§ Task to complete: All records below are to be set down exactly, each character intact.

○ ○ ○ ○ ○ ○ ○

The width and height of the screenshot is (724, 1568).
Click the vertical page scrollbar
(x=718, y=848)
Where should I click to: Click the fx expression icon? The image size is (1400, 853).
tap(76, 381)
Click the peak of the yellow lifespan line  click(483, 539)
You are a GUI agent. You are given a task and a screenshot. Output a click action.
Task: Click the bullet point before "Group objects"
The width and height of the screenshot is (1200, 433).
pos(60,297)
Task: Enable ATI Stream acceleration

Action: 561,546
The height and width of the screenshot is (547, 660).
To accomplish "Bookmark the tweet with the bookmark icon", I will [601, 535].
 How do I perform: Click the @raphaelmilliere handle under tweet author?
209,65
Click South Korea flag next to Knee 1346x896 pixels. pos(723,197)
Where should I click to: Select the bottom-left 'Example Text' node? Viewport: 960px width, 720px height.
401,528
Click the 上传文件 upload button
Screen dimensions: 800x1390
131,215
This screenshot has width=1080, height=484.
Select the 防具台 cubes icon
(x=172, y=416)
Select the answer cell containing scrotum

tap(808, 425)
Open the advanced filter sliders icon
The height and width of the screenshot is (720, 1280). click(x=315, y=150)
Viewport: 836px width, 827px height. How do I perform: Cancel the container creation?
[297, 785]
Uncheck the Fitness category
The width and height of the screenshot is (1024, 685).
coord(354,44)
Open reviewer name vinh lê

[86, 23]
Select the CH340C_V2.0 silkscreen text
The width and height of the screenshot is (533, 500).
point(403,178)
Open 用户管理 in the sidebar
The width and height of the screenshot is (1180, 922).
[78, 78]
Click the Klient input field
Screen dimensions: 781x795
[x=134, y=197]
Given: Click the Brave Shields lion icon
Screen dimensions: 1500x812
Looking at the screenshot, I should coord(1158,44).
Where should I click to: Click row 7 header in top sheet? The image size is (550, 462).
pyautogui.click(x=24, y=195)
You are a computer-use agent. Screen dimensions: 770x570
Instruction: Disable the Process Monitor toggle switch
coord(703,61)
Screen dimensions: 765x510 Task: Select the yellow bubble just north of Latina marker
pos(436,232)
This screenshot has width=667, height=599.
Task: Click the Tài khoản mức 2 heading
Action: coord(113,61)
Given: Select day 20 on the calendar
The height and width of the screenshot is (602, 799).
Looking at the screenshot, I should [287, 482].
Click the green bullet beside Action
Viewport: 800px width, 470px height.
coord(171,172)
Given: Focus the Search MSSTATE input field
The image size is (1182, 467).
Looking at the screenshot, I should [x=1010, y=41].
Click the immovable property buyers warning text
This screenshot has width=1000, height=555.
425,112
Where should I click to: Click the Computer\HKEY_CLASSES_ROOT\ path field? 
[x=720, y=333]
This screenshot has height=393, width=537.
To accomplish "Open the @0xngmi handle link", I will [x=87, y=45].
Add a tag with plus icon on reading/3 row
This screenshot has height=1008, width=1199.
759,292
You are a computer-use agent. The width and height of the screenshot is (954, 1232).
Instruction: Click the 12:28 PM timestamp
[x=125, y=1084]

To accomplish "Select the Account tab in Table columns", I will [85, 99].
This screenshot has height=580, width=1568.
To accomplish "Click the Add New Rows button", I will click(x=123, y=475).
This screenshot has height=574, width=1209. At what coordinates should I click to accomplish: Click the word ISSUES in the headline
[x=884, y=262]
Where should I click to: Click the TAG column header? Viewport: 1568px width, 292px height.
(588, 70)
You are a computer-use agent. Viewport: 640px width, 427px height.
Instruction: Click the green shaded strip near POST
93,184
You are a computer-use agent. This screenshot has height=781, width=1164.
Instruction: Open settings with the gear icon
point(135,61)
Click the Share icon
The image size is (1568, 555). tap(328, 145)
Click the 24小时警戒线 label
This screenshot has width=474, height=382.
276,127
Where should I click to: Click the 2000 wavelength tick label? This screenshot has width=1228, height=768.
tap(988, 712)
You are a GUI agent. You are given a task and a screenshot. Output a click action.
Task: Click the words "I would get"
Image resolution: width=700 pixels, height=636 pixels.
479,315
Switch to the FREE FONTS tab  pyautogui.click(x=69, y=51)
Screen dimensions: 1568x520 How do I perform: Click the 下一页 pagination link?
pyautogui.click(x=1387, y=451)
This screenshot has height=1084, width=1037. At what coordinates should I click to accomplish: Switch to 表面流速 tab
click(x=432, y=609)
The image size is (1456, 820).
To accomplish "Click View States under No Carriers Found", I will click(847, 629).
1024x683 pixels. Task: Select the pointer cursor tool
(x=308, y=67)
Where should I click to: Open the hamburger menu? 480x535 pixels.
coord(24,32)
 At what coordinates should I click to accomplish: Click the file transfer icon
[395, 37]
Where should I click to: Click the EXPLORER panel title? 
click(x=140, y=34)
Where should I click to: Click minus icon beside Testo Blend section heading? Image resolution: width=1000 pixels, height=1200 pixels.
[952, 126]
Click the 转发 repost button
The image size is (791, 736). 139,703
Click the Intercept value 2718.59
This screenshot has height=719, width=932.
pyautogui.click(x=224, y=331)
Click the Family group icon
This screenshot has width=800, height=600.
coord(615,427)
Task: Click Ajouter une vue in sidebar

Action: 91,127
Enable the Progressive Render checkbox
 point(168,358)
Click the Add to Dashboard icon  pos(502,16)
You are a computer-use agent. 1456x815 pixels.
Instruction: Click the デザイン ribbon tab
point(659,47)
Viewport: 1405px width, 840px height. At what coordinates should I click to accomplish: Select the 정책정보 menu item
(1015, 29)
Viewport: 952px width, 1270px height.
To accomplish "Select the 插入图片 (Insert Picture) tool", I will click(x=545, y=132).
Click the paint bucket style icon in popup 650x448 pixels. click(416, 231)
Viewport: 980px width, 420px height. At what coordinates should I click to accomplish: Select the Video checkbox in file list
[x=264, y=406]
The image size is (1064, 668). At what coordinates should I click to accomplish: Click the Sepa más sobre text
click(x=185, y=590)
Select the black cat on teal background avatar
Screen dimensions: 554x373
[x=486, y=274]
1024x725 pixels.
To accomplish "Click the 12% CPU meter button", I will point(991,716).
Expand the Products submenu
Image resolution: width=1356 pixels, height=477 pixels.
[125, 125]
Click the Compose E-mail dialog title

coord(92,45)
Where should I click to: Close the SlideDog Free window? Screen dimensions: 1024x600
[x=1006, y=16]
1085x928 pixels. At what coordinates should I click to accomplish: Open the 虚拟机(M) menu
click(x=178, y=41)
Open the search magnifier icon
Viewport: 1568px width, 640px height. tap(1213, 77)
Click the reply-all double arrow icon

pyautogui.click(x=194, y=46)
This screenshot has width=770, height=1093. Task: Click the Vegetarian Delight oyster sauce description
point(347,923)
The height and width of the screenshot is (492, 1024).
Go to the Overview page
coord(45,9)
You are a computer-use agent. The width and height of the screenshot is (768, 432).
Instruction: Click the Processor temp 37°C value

○ ○ ○ ○ ○ ○ ○

§ Answer to this task:
The width and height of the screenshot is (724, 1568).
Click the vertical page scrollbar
(x=718, y=848)
Where should I click to: Click the fx expression icon? The image size is (1400, 853).
tap(76, 381)
Click the peak of the yellow lifespan line  click(483, 539)
You are a GUI agent. You are given a task and a screenshot. Output a click action.
Task: Click the bullet point before "Group objects"
The width and height of the screenshot is (1200, 433).
pos(60,297)
Task: Enable ATI Stream acceleration

Action: 561,546
The height and width of the screenshot is (547, 660).
To accomplish "Bookmark the tweet with the bookmark icon", I will [601, 535].
 How do I perform: Click the @raphaelmilliere handle under tweet author?
209,65
Click South Korea flag next to Knee 1346x896 pixels. pos(723,197)
Where should I click to: Select the bottom-left 'Example Text' node? Viewport: 960px width, 720px height.
401,528
Click the 上传文件 upload button
Screen dimensions: 800x1390
131,215
This screenshot has width=1080, height=484.
Select the 防具台 cubes icon
(x=172, y=416)
Select the answer cell containing scrotum

tap(808, 425)
Open the advanced filter sliders icon
The height and width of the screenshot is (720, 1280). click(x=315, y=150)
Viewport: 836px width, 827px height. How do I perform: Cancel the container creation?
[297, 785]
Uncheck the Fitness category
The width and height of the screenshot is (1024, 685).
coord(354,44)
Open reviewer name vinh lê

[86, 23]
Select the CH340C_V2.0 silkscreen text
The width and height of the screenshot is (533, 500).
point(403,178)
Open 用户管理 in the sidebar
The width and height of the screenshot is (1180, 922).
[78, 78]
Click the Klient input field
Screen dimensions: 781x795
[x=134, y=197]
Given: Click the Brave Shields lion icon
Screen dimensions: 1500x812
Looking at the screenshot, I should coord(1158,44).
Where should I click to: Click row 7 header in top sheet? The image size is (550, 462).
pyautogui.click(x=24, y=195)
You are a computer-use agent. Screen dimensions: 770x570
Instruction: Disable the Process Monitor toggle switch
coord(703,61)
Screen dimensions: 765x510 Task: Select the yellow bubble just north of Latina marker
pos(436,232)
This screenshot has width=667, height=599.
Task: Click the Tài khoản mức 2 heading
Action: coord(113,61)
Given: Select day 20 on the calendar
The height and width of the screenshot is (602, 799).
Looking at the screenshot, I should [287, 482].
Click the green bullet beside Action
Viewport: 800px width, 470px height.
coord(171,172)
Given: Focus the Search MSSTATE input field
The image size is (1182, 467).
Looking at the screenshot, I should [x=1010, y=41].
Click the immovable property buyers warning text
This screenshot has width=1000, height=555.
425,112
Where should I click to: Click the Computer\HKEY_CLASSES_ROOT\ path field? 
[x=720, y=333]
This screenshot has height=393, width=537.
To accomplish "Open the @0xngmi handle link", I will [x=87, y=45].
Add a tag with plus icon on reading/3 row
This screenshot has height=1008, width=1199.
759,292
You are a computer-use agent. The width and height of the screenshot is (954, 1232).
Instruction: Click the 12:28 PM timestamp
[x=125, y=1084]

To accomplish "Select the Account tab in Table columns", I will [85, 99].
This screenshot has height=580, width=1568.
To accomplish "Click the Add New Rows button", I will click(x=123, y=475).
This screenshot has height=574, width=1209. At what coordinates should I click to accomplish: Click the word ISSUES in the headline
[x=884, y=262]
Where should I click to: Click the TAG column header? Viewport: 1568px width, 292px height.
(588, 70)
You are a computer-use agent. Viewport: 640px width, 427px height.
Instruction: Click the green shaded strip near POST
93,184
You are a computer-use agent. This screenshot has height=781, width=1164.
Instruction: Open settings with the gear icon
point(135,61)
Click the Share icon
The image size is (1568, 555). tap(328, 145)
Click the 24小时警戒线 label
This screenshot has width=474, height=382.
276,127
Where should I click to: Click the 2000 wavelength tick label? This screenshot has width=1228, height=768.
tap(988, 712)
You are a GUI agent. You are given a task and a screenshot. Output a click action.
Task: Click the words "I would get"
Image resolution: width=700 pixels, height=636 pixels.
479,315
Switch to the FREE FONTS tab  pyautogui.click(x=69, y=51)
Screen dimensions: 1568x520 How do I perform: Click the 下一页 pagination link?
pyautogui.click(x=1387, y=451)
This screenshot has height=1084, width=1037. At what coordinates should I click to accomplish: Switch to 表面流速 tab
click(x=432, y=609)
The image size is (1456, 820).
To accomplish "Click View States under No Carriers Found", I will click(847, 629).
1024x683 pixels. Task: Select the pointer cursor tool
(x=308, y=67)
Where should I click to: Open the hamburger menu? 480x535 pixels.
coord(24,32)
 At what coordinates should I click to accomplish: Click the file transfer icon
[395, 37]
Where should I click to: Click the EXPLORER panel title? 
click(x=140, y=34)
Where should I click to: Click minus icon beside Testo Blend section heading? Image resolution: width=1000 pixels, height=1200 pixels.
[952, 126]
Click the 转发 repost button
The image size is (791, 736). 139,703
Click the Intercept value 2718.59
This screenshot has height=719, width=932.
pyautogui.click(x=224, y=331)
Click the Family group icon
This screenshot has width=800, height=600.
coord(615,427)
Task: Click Ajouter une vue in sidebar

Action: 91,127
Enable the Progressive Render checkbox
 point(168,358)
Click the Add to Dashboard icon  pos(502,16)
You are a computer-use agent. 1456x815 pixels.
Instruction: Click the デザイン ribbon tab
point(659,47)
Viewport: 1405px width, 840px height. At what coordinates should I click to accomplish: Select the 정책정보 menu item
(1015, 29)
Viewport: 952px width, 1270px height.
To accomplish "Select the 插入图片 (Insert Picture) tool", I will click(x=545, y=132).
Click the paint bucket style icon in popup 650x448 pixels. click(416, 231)
Viewport: 980px width, 420px height. At what coordinates should I click to accomplish: Select the Video checkbox in file list
[x=264, y=406]
The image size is (1064, 668). At what coordinates should I click to accomplish: Click the Sepa más sobre text
click(x=185, y=590)
Select the black cat on teal background avatar
Screen dimensions: 554x373
[x=486, y=274]
1024x725 pixels.
To accomplish "Click the 12% CPU meter button", I will point(991,716).
Expand the Products submenu
Image resolution: width=1356 pixels, height=477 pixels.
[125, 125]
Click the Compose E-mail dialog title

coord(92,45)
Where should I click to: Close the SlideDog Free window? Screen dimensions: 1024x600
[x=1006, y=16]
1085x928 pixels. At what coordinates should I click to accomplish: Open the 虚拟机(M) menu
click(x=178, y=41)
Open the search magnifier icon
Viewport: 1568px width, 640px height. tap(1213, 77)
Click the reply-all double arrow icon

pyautogui.click(x=194, y=46)
This screenshot has width=770, height=1093. Task: Click the Vegetarian Delight oyster sauce description
point(347,923)
The height and width of the screenshot is (492, 1024).
Go to the Overview page
coord(45,9)
You are a computer-use agent. The width and height of the screenshot is (768, 432).
Instruction: Click the Processor temp 37°C value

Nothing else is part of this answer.